After a management buyout in 1987, we were renamed Serco Limited. In 1988 we listed on the London Stock Exchange... At the same time, Governments across the developed world introduced competition for programs to sustain and improve public services... We moved into the civil government, transport, commercial and industrial markets, and established operations in Asia Pacific and North America”.[4]
With the growth in social expenditure in Australia set to continue for the foreseeable future – with an ageing society and the rollout of the National Disability Insurance Scheme (NDIS) being key drivers – this trend towards increasingly large, global and private providers entering the market is likely to continue, raising important questions for the traditional social services system, notably not-for-profit social service providers. Social services will be one of the most important contributors to economic growth and employment in the decades ahead. Recent labour market projections make this pretty clear, with employment in health and social services predicted to lead the way over other industry sectors (see Table 1).
These changes and growth have important implications for the social sector. One is whether it is time to start thinking about a different identity. For much of the last 150 years, the sector has tended to identify with welfare and to portray itself as something that exists independent of the economy, almost as if to do otherwise would be heresy.
In reality, for a very large number of Australians the social sector will be their future industry of employment. They will start and end their lives working in a rapidly growing industry, pursuing professional careers helping a diverse range of clients and organisations, some of which may be public, but most of which will be private or not-for-profit entities. They will increasingly be tertiary qualified, with a growing number possessing multiple degrees and other ‘micro’ credentials that will enable them to shift within the sector to new roles and new client groups.
As an increasingly important component of the Australian economy, the sector will need to think more broadly and internationally. It will need to think about taking its skill set offshore, for it is not only the West that has been witnessing an expansion of the social sector. Asian nations on our doorstep are now putting in place the foundations for their own welfare states. In so doing they will draw on their own rich histories and cultures, but will also be looking to others with the expertise to help them chart out something better than what has gone before.

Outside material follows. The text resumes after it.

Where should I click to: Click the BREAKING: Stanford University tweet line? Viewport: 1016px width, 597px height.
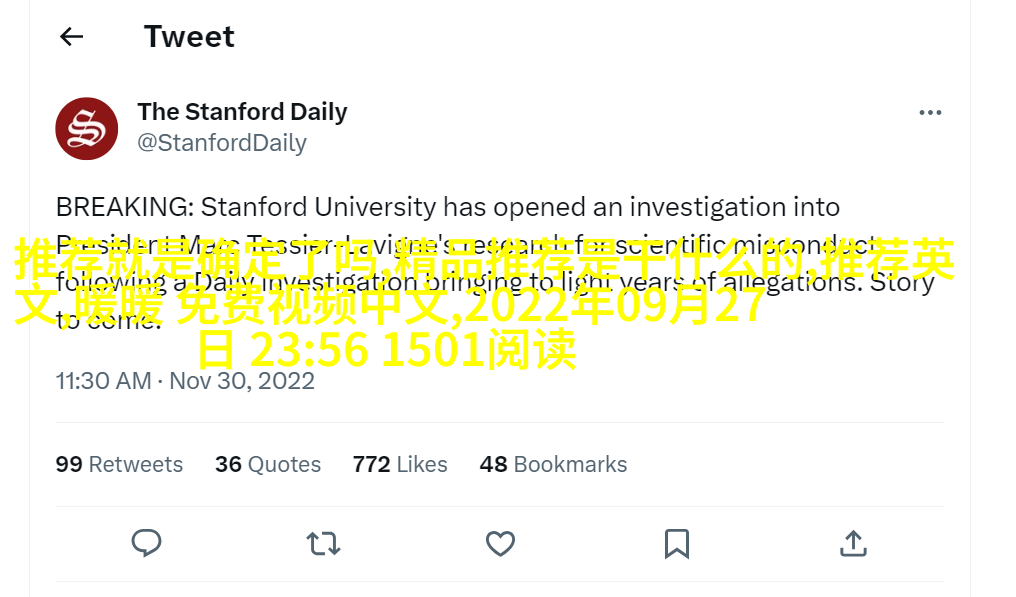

We need to think not just of being an industry, but of being a global participant, able to mix it with the Sercos of the world and do it really well.
The ‘social investment state’ has by no means been a bed of roses. It has seen an expansion of the sector alongside increasingly tough and authoritarian measures aimed at those unable or unwilling to work. But for all its sins, it offers a marvellous opportunity to develop a brand new industry full of all the values that we hold dear and which could in time come to rival the crass materialism and questionable ethics that continues to bedevil the private sector. That’s an exciting possibility and one that’s surely too good to let slip.
David Hayward is Professor and Dean of the School of Global, Urban and Social Studies, RMIT University.
[1] Eva Cox provides a good illustration of this when she says our welfare state “has been gradually undermined … as neoliberal policy models of a minimalist state started to displace more socially driven policy priorities”, in ‘The state of Australia: welfare and inequality’, at The Conversation, accessed at https://theconversation.com/the-state-of-australia-welfare-andinequality-26037 on 19 July 19, 2015
[2] P Abrahamson, ‘European welfare states beyond neoliberalism: toward the Social Investment State’, Development and Society, Vol. 39, No. 1, pp. 61–95, June 2010.
[3] P Taylor-Gooby, ‘The new welfare state settlement in Europe’. European Societies, 10(1): pp 3–24, 2008.